Problem Statement:

A conveyor belt has packages that must be shipped from one port to another within days days.

The i^th package on the conveyor belt has a weight of weights[i]. Each day, we load the ship with packages on the conveyor belt (in the order given by weights). We may not load more weight than the maximum weight capacity of the ship.

Return the least weight capacity of the ship that will result in all the packages on the conveyor belt being shipped within days days.

Example 1:

Input: weights = [1,2,3,4,5,6,7,8,9,10], days = 5
Output: 15
Explanation: A ship capacity of 15 is the minimum to ship all the packages in 5 days like this:
1st day: 1, 2, 3, 4, 5
2nd day: 6, 7
3rd day: 8
4th day: 9
5th day: 10

Note that the cargo must be shipped in the order given, so using a ship of capacity 14 and splitting the packages into parts like (2, 3, 4, 5), (1, 6, 7), (8), (9), (10) is not allowed.

Example 2:

Input: weights = [3,2,2,4,1,4], days = 3
Output: 6
Explanation: A ship capacity of 6 is the minimum to ship all the packages in 3 days like this:
1st day: 3, 2
2nd day: 2, 4
3rd day: 1, 4

Example 3:

Input: weights = [1,2,3,1,1], days = 4
Output: 3
Explanation:
1st day: 1
2nd day: 2
3rd day: 3
4th day: 1, 1

Constraints:

1 <= days <= weights.length <= 5 * 10⁴
1 <= weights[i] <= 500

Solution:

Intuition

We need to find the minimum possible capacity that will work. So, we can think of the problem as a search problem with a test of whether it will work at a given capacity. If we want to find the answer in a range [0,M] then we can apply the test at M/2 and if it works then we recurse in the lower half and if it does not work then we recurse in the upper half.
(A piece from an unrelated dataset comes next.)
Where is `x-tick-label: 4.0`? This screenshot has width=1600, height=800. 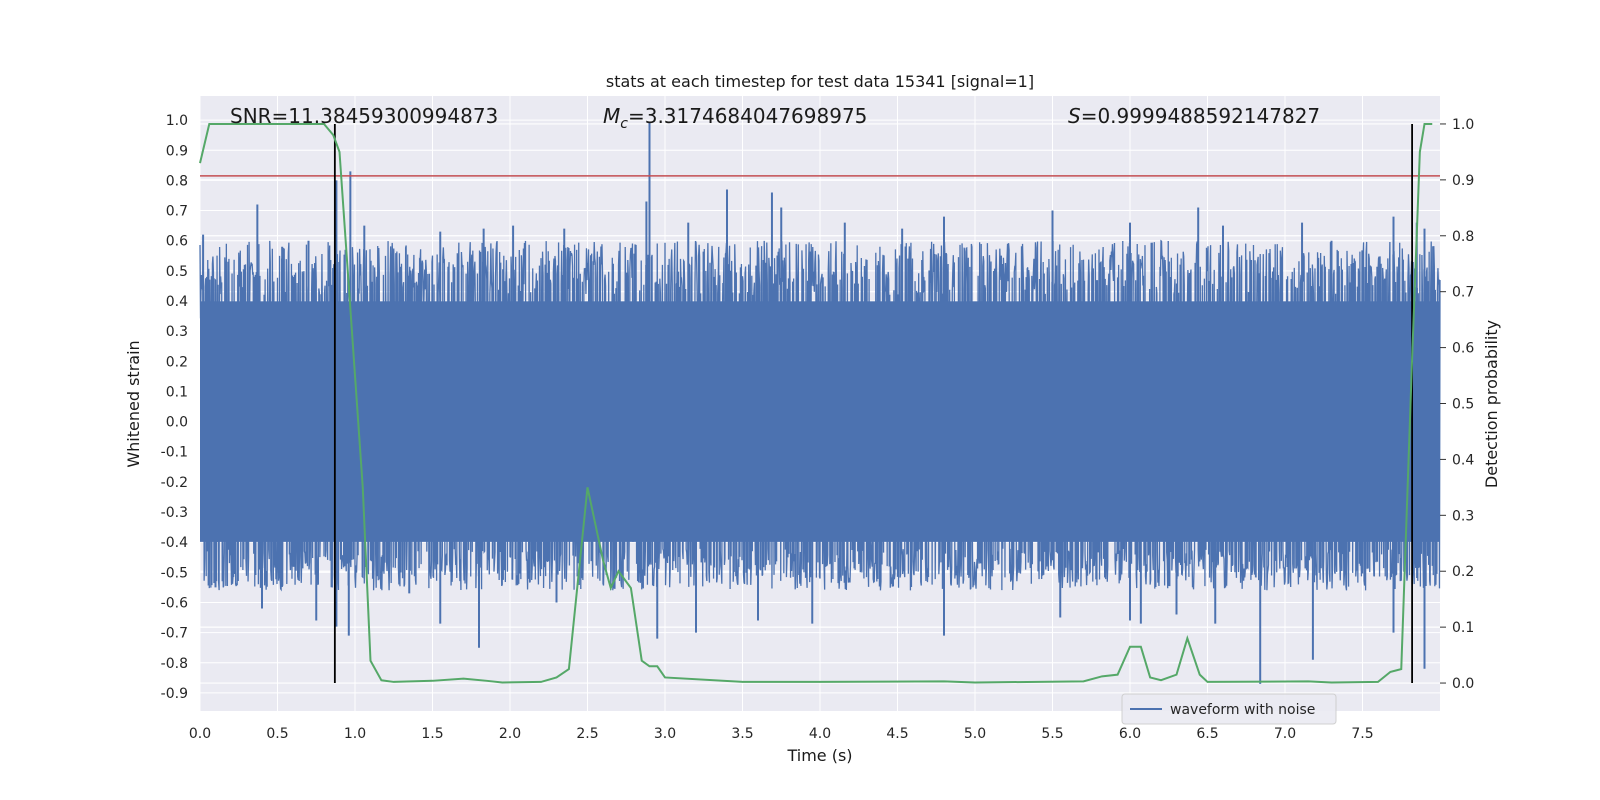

In this way we can come up with a binary search.

Approach

To create the test described above we need to write a function bool possible(int capacity, int days, vector<int>&weights) which will return true if it is possible and false if it is not possible to work with capacity. We will use this for binary search as described previously.

Code

 
class Solution {
public:
    bool possible(int capacity, int days, vector<int>&weights)
    {
        int n=weights.size(), i=0, ctr=0;
        while(i<n)
        {
            if (weights[i]>capacity) return false;
            int cur = 0;
            while(i<n && cur+weights[i]<=capacity)
            {
                cur += weights[i];
                i++;
            }
            ctr ++;
        }
        return (ctr<=days);
    }
    int shipWithinDays(vector<int>& weights, int days) 
    {
        int lo=0, hi=INT_MAX;
        while (lo<=hi)
        {
            int mid = lo + (hi-lo)/2;
            if (possible(mid, days, weights)) hi = mid-1;
            else lo = mid+1;
        }
        return lo;
    }
};

Complexity

Time complexity: $O(n \log(M))$ where $M$ is the maximum possible value of capacity. It can be the maximum value of weights array but in our implementation we have taken it to be INT_MAX since the difference is trivial anyway (in log scale).
Space complexity: $O(1)$